A PF também se encontra a investigar Ciro Gomes, terceiro colocado nas eleições presidenciais de 2018 e membro do Partido Democrático Trabalhista, por "crimes contra a honra", já que descreveu Bolsonaro como "ladrão" e denunciou supostos esquemas de corrupção na família do presidente, informou a imprensa neste sábado.
"Estamos num momento bastante delicado, porque Bolsonaro é o tipo de liderança que mina a democracia por dentro", diz Ilona Szabó, cofundadora e presidente do Instituto Igarapé, especializado em questões de segurança e desenvolvimento.
Embora tenham existido desde sempre violações dos direitos humanos, como ameaças contra ativistas ambientais, brutalidade policial e uma situação degradante nas prisões, durante o regime democrático, desde que Bolsonaro assumiu o poder, em 2019, "houve uma erosão democrática muito forte", disse Szabó à AFP.

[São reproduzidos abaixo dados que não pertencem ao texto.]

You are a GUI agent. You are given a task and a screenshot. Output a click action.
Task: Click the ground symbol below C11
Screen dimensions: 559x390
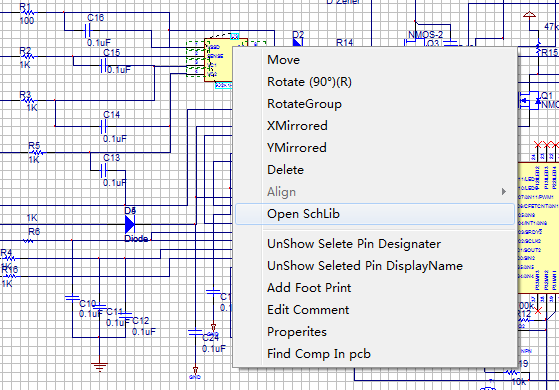pyautogui.click(x=99, y=366)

Bolsonaro nomeou figuras-chave para a Polícia Federal, o Ministério Público, tribunais e outros órgãos de controlo, que segundo analistas, podem ajudá-lo a proteger a si e a sua família de investigações. "É um líder populista autoritário com um perfil clássico. Ele não aceita dissidências. Ou você é 100% leal ou você é inimigo", define Szabó.
A situação incentivou uma "fuga de cérebros" do Brasil, segundo ela, que também deixou o país, após sofrer ameaças por se opor às políticas armamentistas e repressivas do governo em matéria de segurança.
A antropóloga e advogada Débora Diniz também se exilou após agressões pelo seu ativismo a favor da legalização do aborto. O ex-parlamentar de esquerda Jean Wyllys renunciou ao mandato em 2019 e mudou-se para a Europa, após uma campanha de 'notícias falsas' que o associou à pedofilia e sob ameaças de morte.
No boletim que será publicado em abril (GPS do Espaço Cívico), o Instituto Igarapé identifica mais de 200 "ataques ao espaço cívico" entre 1 de janeiro e 10 de março de 2021, entre campanhas de desinformação, intimidação e abuso de poder.
O governo federal é responsável por 55% dos ataques, segundo o relatório. "Se continuarmos sem um freio real das instituições, há risco de ruptura democrática", avisa Szabó.